Tirol ist ein Mekka für Kletter-Begeisterte. Zahlreichen Kletter-Anlagen befeuern die vertikalen Reize.
Radikal vertikal. Diese Staubwolke ist so speziell, wie das Klatschen, das sie verursacht. Klatschen Kletternde begeistert in die Hände bedeutet das meist nicht nur, dass sie wieder sicher am Boden stehen, sondern eben auch, dass gerade irgendwas richtig gut gelaufen ist. Beim freudvollen Klatschen wirbeln die Magnesium-Partikelchen durch die Luft, die zuvor für festen Halt gesorgt und feuchte Hände verhindert hatten. Darum die Staubwolke. Hat sie sich verflüchtigt, kommt ein strahlendes Gesicht zum Vorschein, das eine Höchstleistung zelebriert. Ein stolzer Augenblick.

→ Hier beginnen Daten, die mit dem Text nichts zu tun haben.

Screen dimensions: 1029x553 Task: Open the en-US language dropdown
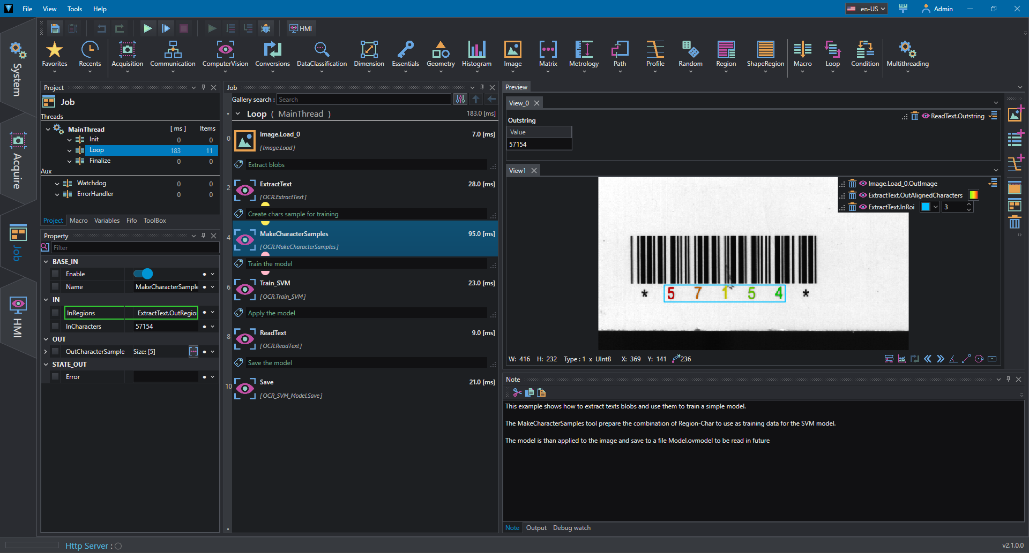click(867, 9)
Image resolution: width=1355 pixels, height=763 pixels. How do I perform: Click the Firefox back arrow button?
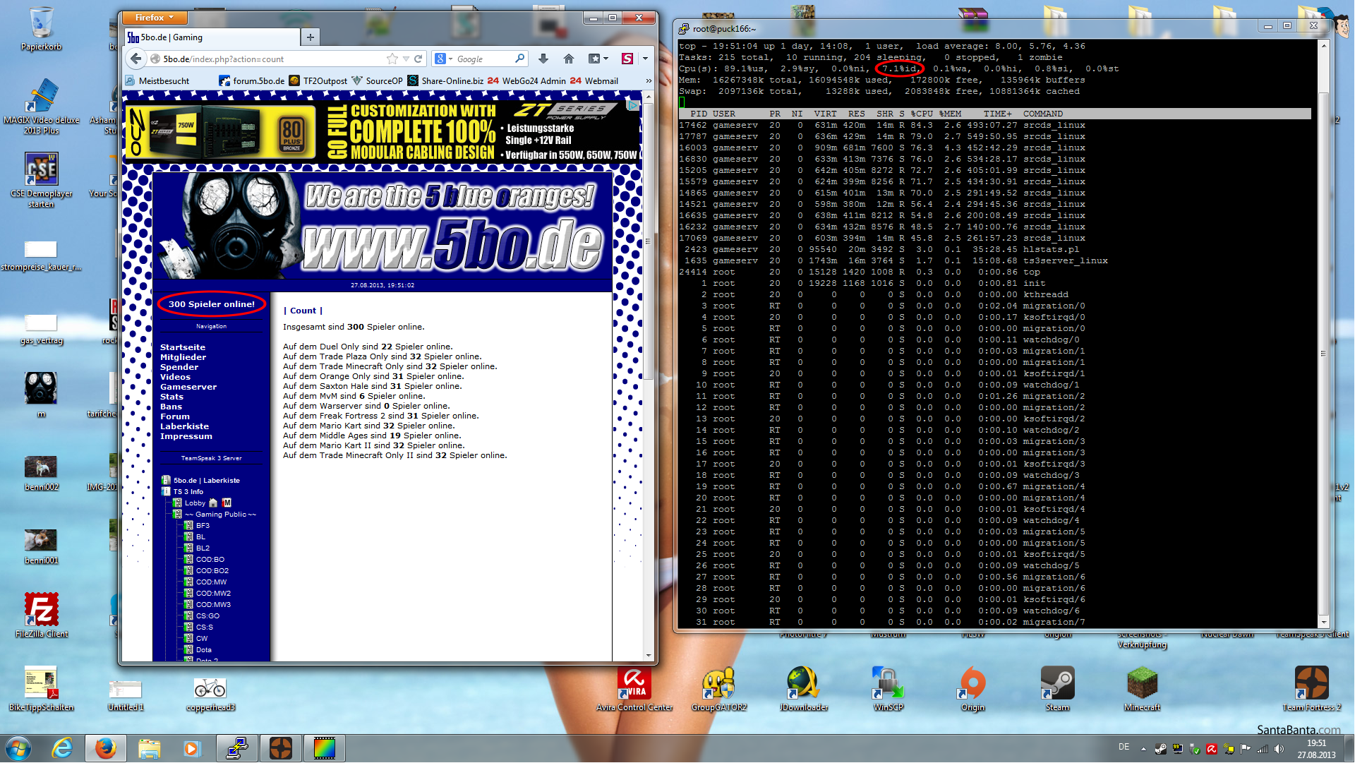[x=136, y=59]
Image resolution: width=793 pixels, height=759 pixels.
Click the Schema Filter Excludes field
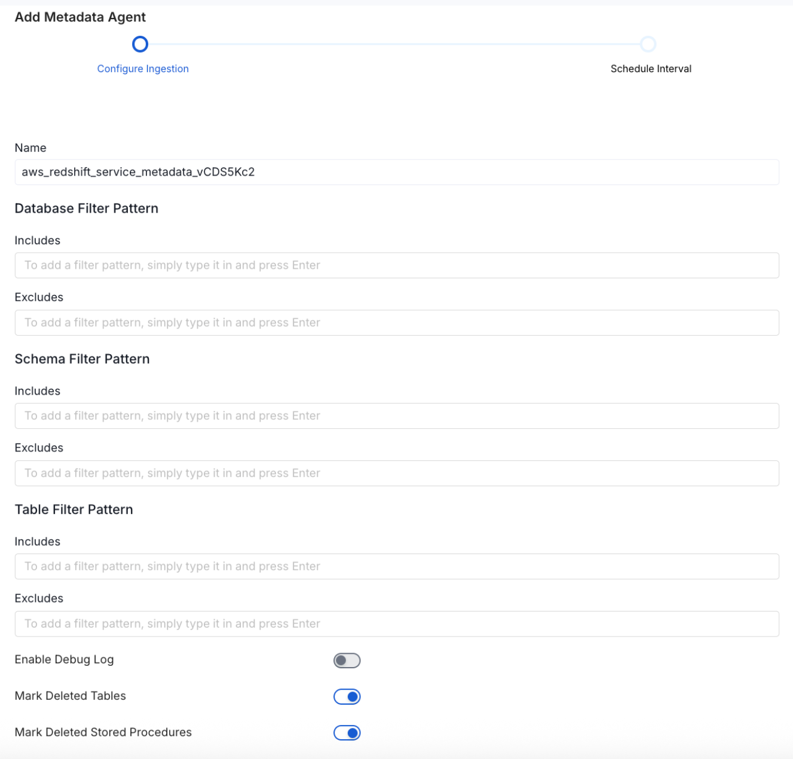tap(396, 473)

Wie schon kleinste Kraxler diesen Moment genießen, konnte zuletzt im November 2022 im Kletterzentrum Innsbruck beobachtet werden, wo sich der Tiroler Kletternachwuchs traf, um um die Wette zu klettern. Der Staubwirbel, den die Kleinen dabei auslösten, ist ein herrliches Symbol für das Kletterland Tirol, wo das geschickte Überwinden der Schwerkraft in der radikalen Vertikalen möglicherweise längst im Erbgut verankert ist. Kann das sein?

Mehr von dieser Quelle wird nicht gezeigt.